Bottom line: I guess, you will agree: This stuff is interesting. However, there have been plenty of "interesting" supplements in the past, which did not deliver. So, if you are merely interested in the last mentioned ergogenic effects, which could obviously be present, you better wait for a respective trial and the corresponding SuppVersity news, before you fill your supplement rack with tons of Polypodium leucotomos. If you are supplement fanatic, got some money to spare and are interested in the immune boosting or UV protective effects, you may want to give it a try.

References:
  • Aguilera P, Carrera C, Puig-Butille JA, Badenas C, Lecha M, González S, Malvehy J, Puig S. Benefits of oral Polypodium Leucotomos extract in MM high-risk patients. J Eur Acad Dermatol Venereol. 2012 Jul 31.
  • Argilés JM, Meijsing SH, Pallarés-Trujillo J, Guirao X, López-Soriano FJ. Cancer cachexia: a therapeutic approach. Med Res Rev. 2001 Jan;21(1):83-101.
  • Breithaupt AD, Jacob SE. Subacute cutaneous lupus erythematosus: a case report of Polypodium leucotomos as an adjuvant therapy. Cutis. 2012 Apr;89(4):183-4.
  • Konda S, Geria AN, Halder RM. New horizons in treating disorders of hyperpigmentation in skin of color. Semin Cutan Med Surg. 2012 Jun;31(2):133-9.
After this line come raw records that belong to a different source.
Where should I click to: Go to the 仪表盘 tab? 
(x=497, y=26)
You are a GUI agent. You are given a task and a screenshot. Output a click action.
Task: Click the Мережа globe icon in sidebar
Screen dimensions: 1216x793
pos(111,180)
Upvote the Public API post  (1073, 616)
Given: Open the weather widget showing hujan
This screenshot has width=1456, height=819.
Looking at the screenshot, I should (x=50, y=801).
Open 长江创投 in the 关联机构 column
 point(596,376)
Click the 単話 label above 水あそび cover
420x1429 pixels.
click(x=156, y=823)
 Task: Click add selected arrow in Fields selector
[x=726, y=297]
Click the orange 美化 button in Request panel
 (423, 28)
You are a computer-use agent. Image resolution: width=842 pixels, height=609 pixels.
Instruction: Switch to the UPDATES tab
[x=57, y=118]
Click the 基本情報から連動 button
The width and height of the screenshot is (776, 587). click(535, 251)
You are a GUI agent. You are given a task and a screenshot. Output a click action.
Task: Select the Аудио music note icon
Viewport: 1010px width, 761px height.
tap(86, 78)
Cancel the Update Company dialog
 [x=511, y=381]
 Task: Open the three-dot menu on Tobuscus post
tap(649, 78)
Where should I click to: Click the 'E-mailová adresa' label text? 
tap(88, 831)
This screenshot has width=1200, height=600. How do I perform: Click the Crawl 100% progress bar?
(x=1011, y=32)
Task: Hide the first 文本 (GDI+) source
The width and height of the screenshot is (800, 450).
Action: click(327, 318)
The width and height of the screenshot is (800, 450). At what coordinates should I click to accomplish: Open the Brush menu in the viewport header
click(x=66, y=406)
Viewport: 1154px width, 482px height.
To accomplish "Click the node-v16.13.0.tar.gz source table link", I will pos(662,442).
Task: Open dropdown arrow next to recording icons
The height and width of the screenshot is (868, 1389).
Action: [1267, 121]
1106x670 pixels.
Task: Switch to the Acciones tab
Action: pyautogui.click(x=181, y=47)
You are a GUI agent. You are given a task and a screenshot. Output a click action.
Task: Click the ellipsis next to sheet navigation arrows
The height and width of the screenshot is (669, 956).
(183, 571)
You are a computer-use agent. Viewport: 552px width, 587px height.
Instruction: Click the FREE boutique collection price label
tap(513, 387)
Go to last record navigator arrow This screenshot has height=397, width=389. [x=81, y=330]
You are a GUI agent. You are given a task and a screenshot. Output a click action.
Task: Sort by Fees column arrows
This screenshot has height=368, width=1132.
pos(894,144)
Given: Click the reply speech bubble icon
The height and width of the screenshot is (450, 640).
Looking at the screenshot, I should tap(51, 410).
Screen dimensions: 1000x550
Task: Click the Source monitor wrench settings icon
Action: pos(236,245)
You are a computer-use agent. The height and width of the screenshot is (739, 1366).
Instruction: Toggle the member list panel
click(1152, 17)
  • Middelkamp-Hup MA, Pathak MA, Parrado C, Garcia-Caballero T, Rius-Díaz F, Fitzpatrick TB, González S. Orally administered Polypodium leucotomos extract decreases psoralen-UVA-induced phototoxicity, pigmentation, and damage of human skin. J Am Acad Dermatol. 2004 Jan;50(1):41-9.
  • Navarro-Zorraquino M, García-Alvarez F, Martínez-Fernández AR, Pastor C, Larrad L, Salinas JC, Lozano R. Pharmacological immunomodulation of surgical trauma. J Invest Surg. 2007 Sep-Oct;20(5):283-9. 
  • Ramírez-Bosca A, Zapater P, Betlloch I, Albero F, Martínez A, Díaz-Alperi J, Horga JF; Grupo de Anapsos en Dermatitis Atópica y centros de realización del estudio. Polypodium leucotomos extract in atopic dermatitis: a randomized, double-blind, placebo-controlled, multicenter trial. Actas Dermosifiliogr. 2012 Sep;103(7):599-607. Epub 2012 May 3.
  • Rodríguez-Yanes E, Juarranz Á, Cuevas J, Gonzalez S, Mallol J. Polypodium leucotomos decreases UV-induced epidermal cell proliferation and enhances p53 expression and plasma antioxidant capacity in hairless mice. Exp Dermatol. 2012 Aug;21(8):638-40.
  • Solivellas B, Martin TC. Polypodium leucotomos Extract use to prevent and reduce the risk of infectious diseases in high performance athlete. Infection and Drug Resistance. 2012 Oct 15.